Australia's property market enjoyed a golden run for years on end — but according to one Aussie CEO, those days are now gone for good.
That's according to tech entrepreneur Matt Barrie, from freelancing marketplace Freelancer, who told news.com.au the country's economy had now reached "crisis mode".
He said the combination of our weakened housing market coupled with global market trends meant we were entering a "new realm" of economic misery.
And he believes the impact could be even worse than the effect of the global financial crisis, which brought certain countries such as Spain and Ireland to their knees.
"The banking royal commission has been the catalyst that pulled the rug out of residential mortgages," Barrie said.
"Now applications are being knocked back tenfold, banks are becoming withdrawn and the easy credit that was available is gone.
"I don't think lending will ever go back the way it was before, and it will change the housing landscape quite dramatically."
He said a crackdown on Chinese buyers had also affected the housing market, and China's trade war with the US was also affecting the economy.
"For Australia, being the most dependent mid to high-income nation in the world on China in terms of exports, the impact has been quite significant," he said.
"It's also my belief China and the US will enter a free-trade agreement shortly, and if they do there will be a permanent impact on Australia.
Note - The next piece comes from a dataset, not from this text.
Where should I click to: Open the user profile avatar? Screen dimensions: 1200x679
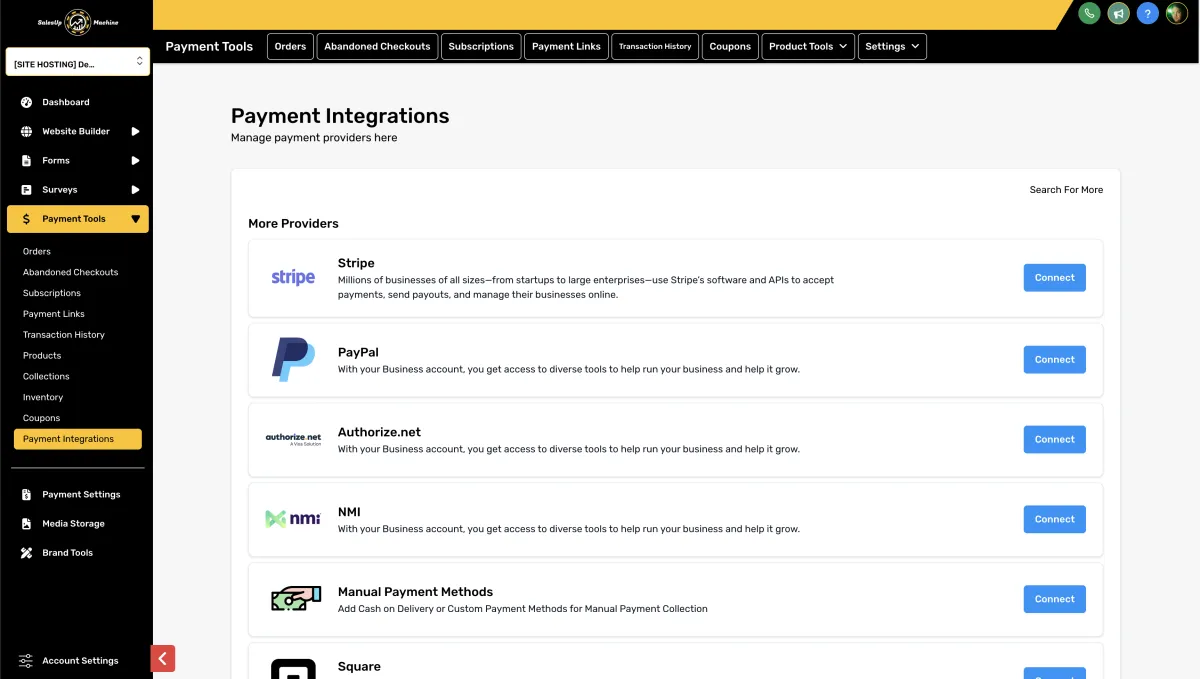coord(1177,13)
"We've entered a new realm here."
He said wage growth and construction were both "anaemic" in Australia at the moment, and the property market had gone into "free fall" as a result.
"Chinese buyers are gone, lending has gone and it will never go back to the way it was," he said.
"We're in crisis mode. Whoever wins the federal election will inherit an economy that is not in good shape at all."
Barrie said the looming crisis heading for Australia "may even be worse" than the impact of the GFC on other nations due to our burst housing bubble, scrutiny on the banks and the extreme simplicity of our economy.
"In the last decade our economy has basically been (based on) shipping iron ore and coal, building houses and bringing people in (from overseas) to buy those houses, and that's it," he said, noting our economic diversity was worse than developing countries such as Oman and Vietnam.
He said the key to turning things around was building up new and developing industries such as the technology industry and making innovation a national priority.
But according to Chris Richardson, director of Deloitte Access Economics, it's not time to hit the panic button just yet.
He told news.com.au that "true booms" and "true crashes" were few and far between and it was sensible to take economic warnings with a "grain of salt".
However, he said it was obvious 2019 and 2020 would be more painful for Australia and the wider world than 2017 and 2018 had been.
He said China was experiencing a slowdown after taking on "too much debt too fast" and trade tensions had added an "extra layer" to the global economic outlook, but while global growth was looking "weaker and bleaker", it was not an all-out disaster.
"Here at home, house price falls have accelerated from late October onwards, and although the banks are being more careful with loans, that's … not actually as important now because it's not so much that banks aren't supplying loans, it's that punters are not demanding them," he said.
"They've seen price falls and it's making them more cautious now, and the speed of shopping is dropping a bit."
He said, ironically, bad news in China usually meant a temporary boost for Australia.
"When China slows down more than they are happy with they throw stimulus at it, which means more construction and more demand for things like coal and iron ore, which sees prices go up," he said.
"At the moment one thing that's helping Australia is China's slowdown."